I got it from LAS @ the IBO Worlds last summer and made a few modifications to it

Sent from my DROID RAZR using Tapatalk 2


----------



## nick_mur (Jul 10, 2011)

Great looking seats!! I've got a Gander Mountain seat thats fixing to get modified!!!


----------



## bfelver (May 13, 2012)

i have found one place to buy a sweet seat .Were has people bought theres from ?????


----------



## Zach Jaynes (Feb 24, 2013)

www.blueridgebackwoods.com

Got mine super fast. Looks great! Excited to try it out next weekend.


----------



## bfelver (May 13, 2012)

Thanks zack thats were I found them .Just wanted to see if I could find a better price lol :mg:


----------



## zestycj7 (Sep 24, 2010)

You guys shoot in the rain, hench the unbrellas?
Don.


----------



## JAG (May 23, 2006)

I'm currently working on an all in one 3D chair on wheels. Almost finished.


----------



## bfelver (May 13, 2012)

zestycj7 said:


> You guys shoot in the rain, hench the unbrellas?
> Don.


use it more for glare on scope lens and wind block


----------



## xibowhunter (Mar 18, 2003)

JAG said:


> I'm currently working on an all in one 3D chair on wheels. Almost finished.

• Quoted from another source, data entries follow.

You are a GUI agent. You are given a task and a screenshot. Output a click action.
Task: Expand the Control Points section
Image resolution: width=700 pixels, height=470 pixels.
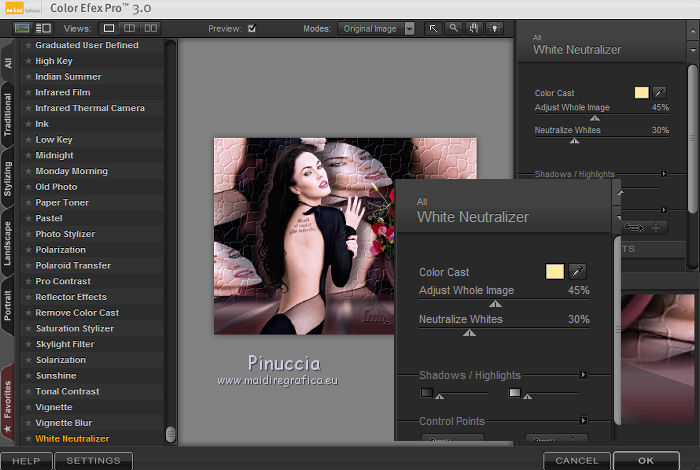[583, 422]
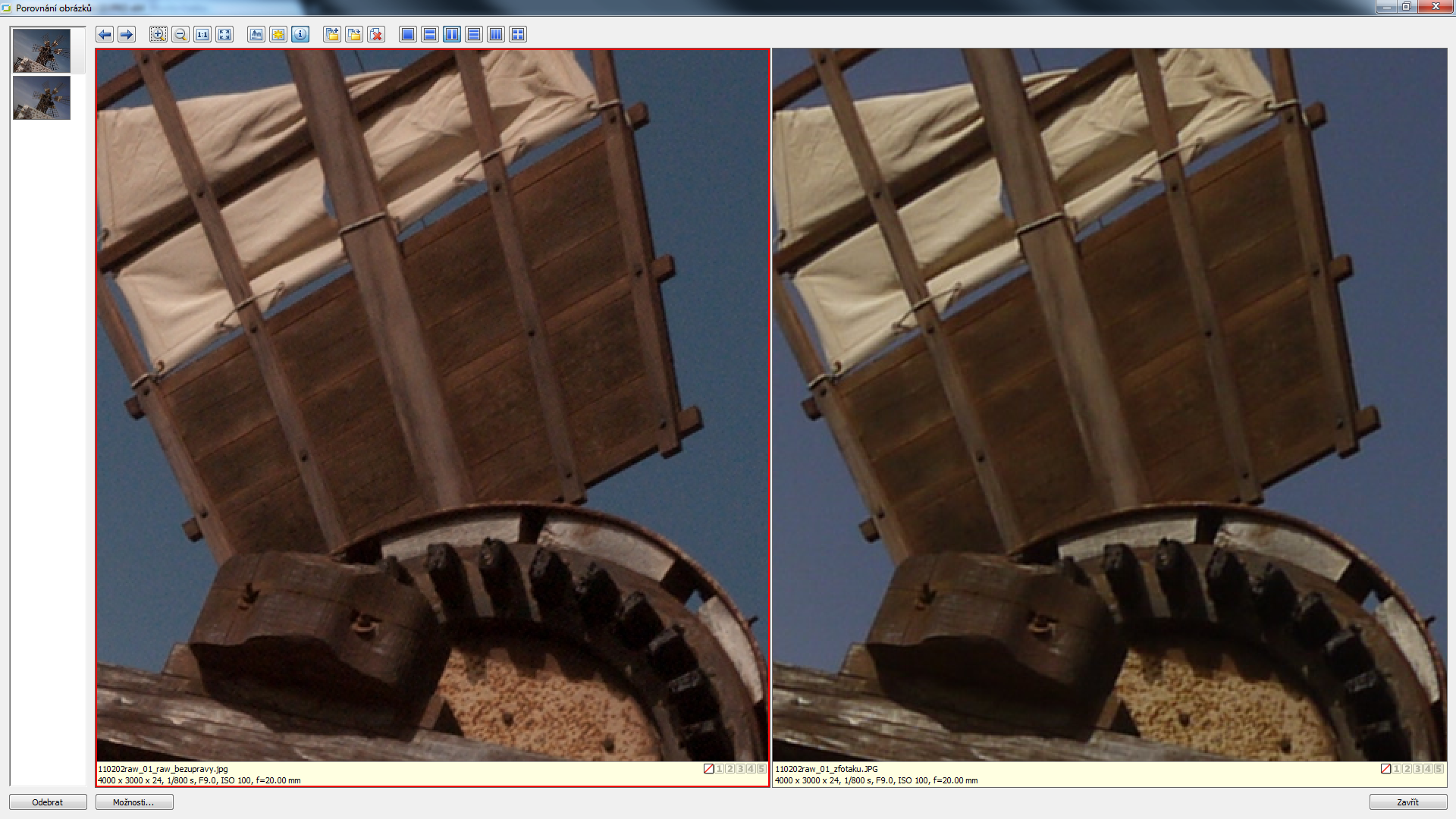Go to previous image with left arrow
Viewport: 1456px width, 819px height.
(105, 34)
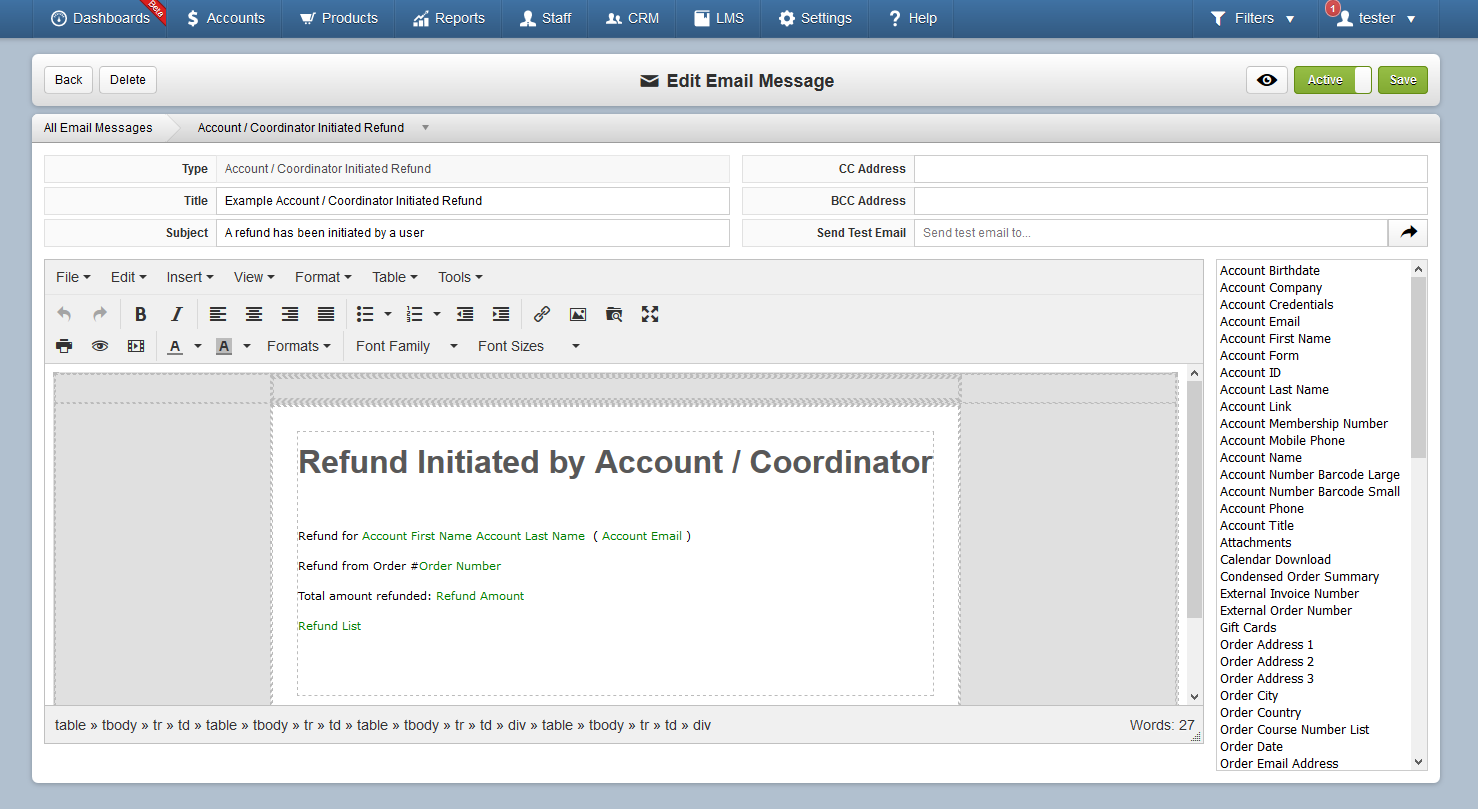Apply italic formatting to the text

(x=177, y=314)
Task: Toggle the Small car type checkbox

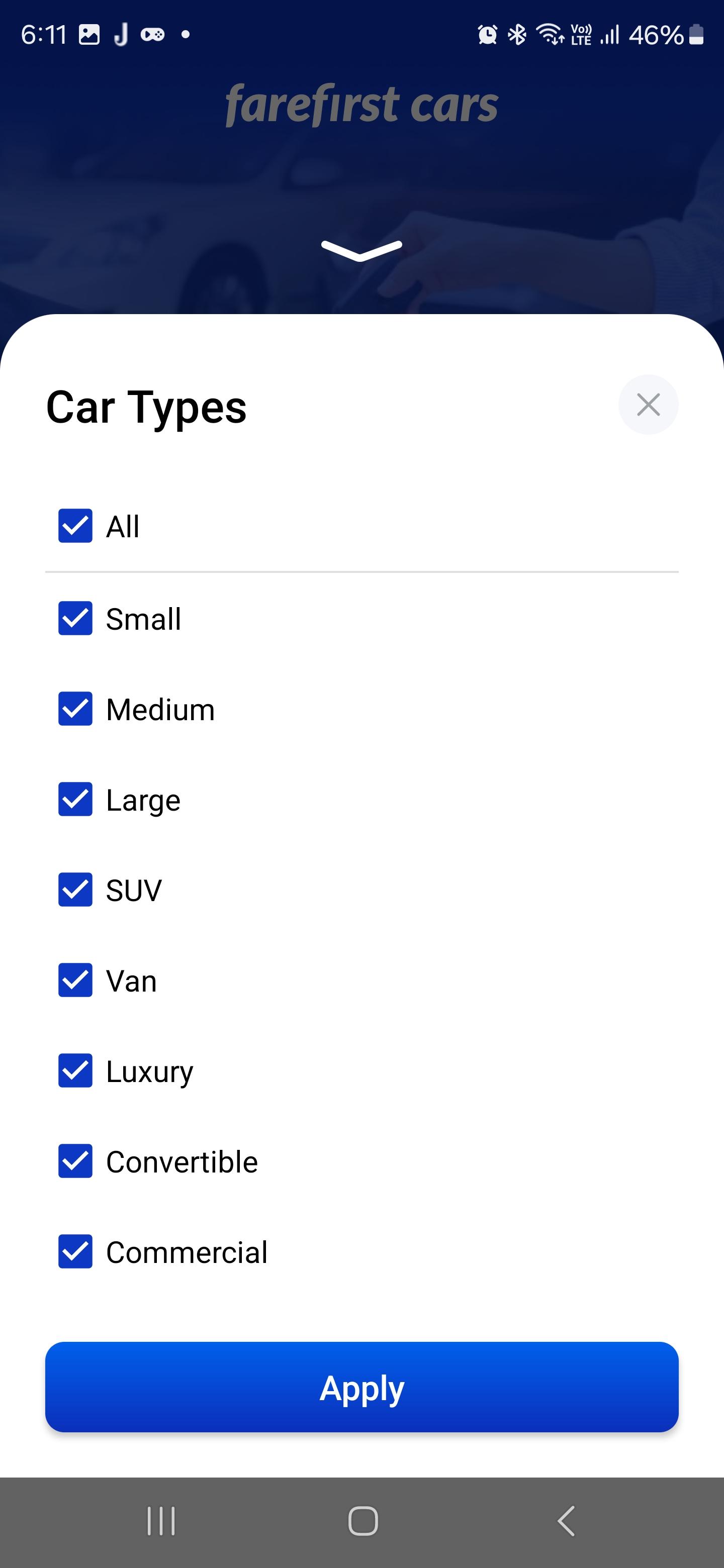Action: click(x=75, y=619)
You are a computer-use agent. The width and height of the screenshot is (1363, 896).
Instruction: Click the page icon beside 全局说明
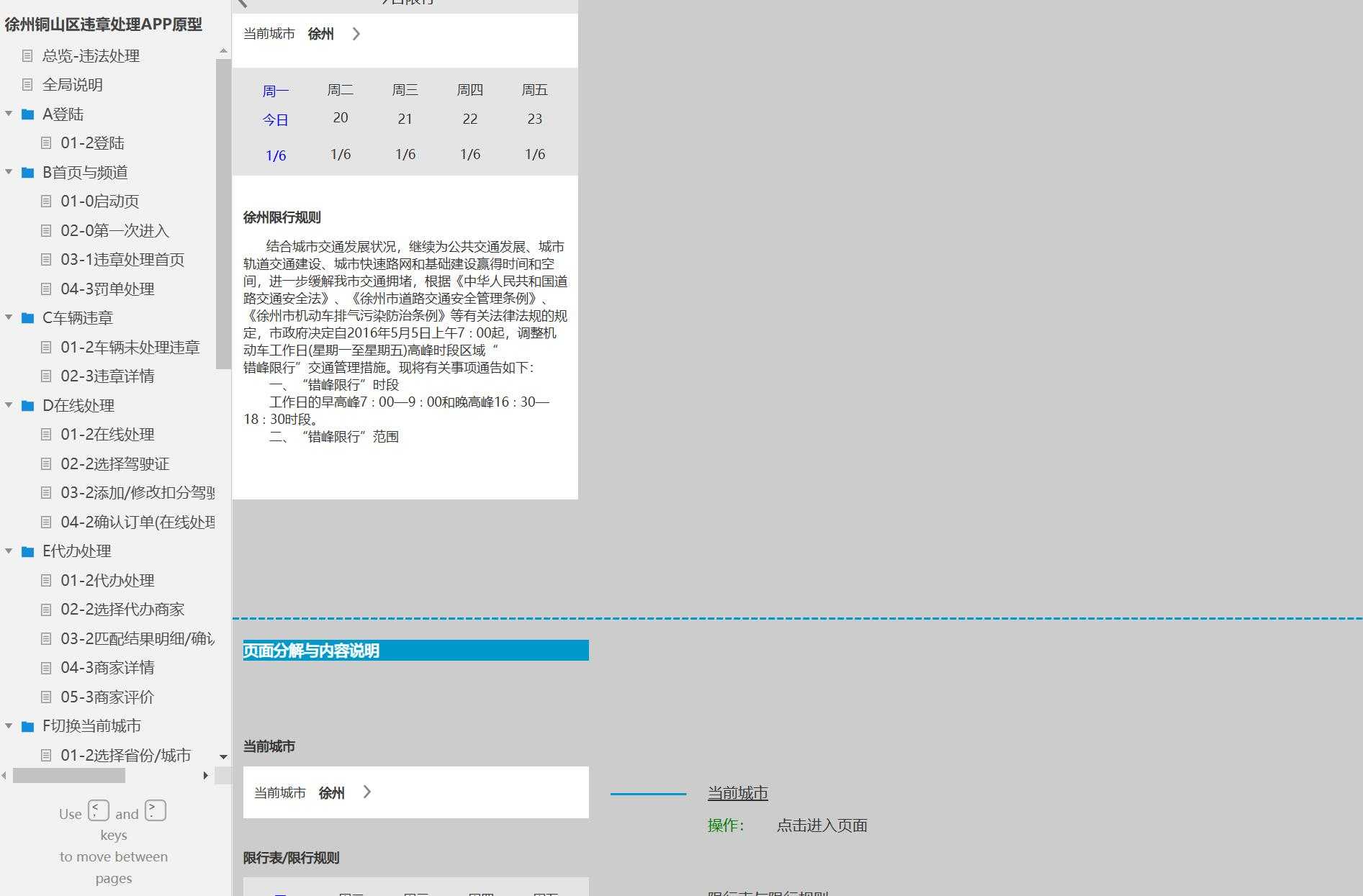click(28, 85)
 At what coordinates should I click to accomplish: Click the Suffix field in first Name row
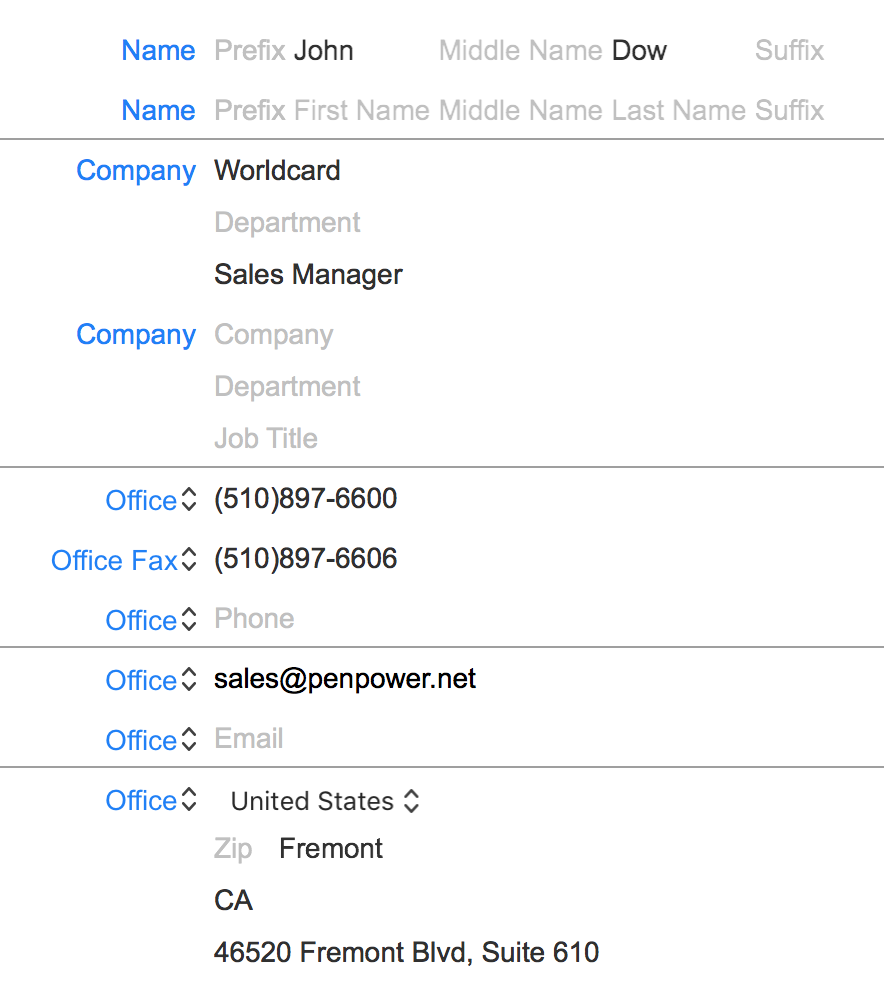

Julie,make sure you post a couple pix of it when it'done

Sent from my DROID RAZR using Tapatalk 2


----------



## njbowhunter72 (Oct 31, 2003)

Does anyone know if the sweet seats still come with an unbrella? I want to order one sooner than later
Thanks


----------



## WhitBri (Jan 30, 2007)

Just ordered one from blueridgebackwoods yesterday. Said only a few left and not going to be making more. Call them as I was told website wasn't working right.


----------



## treeman65 (Nov 24, 2005)

their is a guy at the asa pro ams that uses a steel folding chair.lol


----------



## Zach Jaynes (Feb 24, 2013)

WhitBri said:


> Just ordered one from blueridgebackwoods yesterday. Said only a few left and not going to be making more. Call them as I was told website wasn't working right.


Yep, that's kinda what I gathered too, so I wanted to get my hands on one before you no longer could. It looks like a super nice chair. I'll be breaking it in next Sunday hopefully.


----------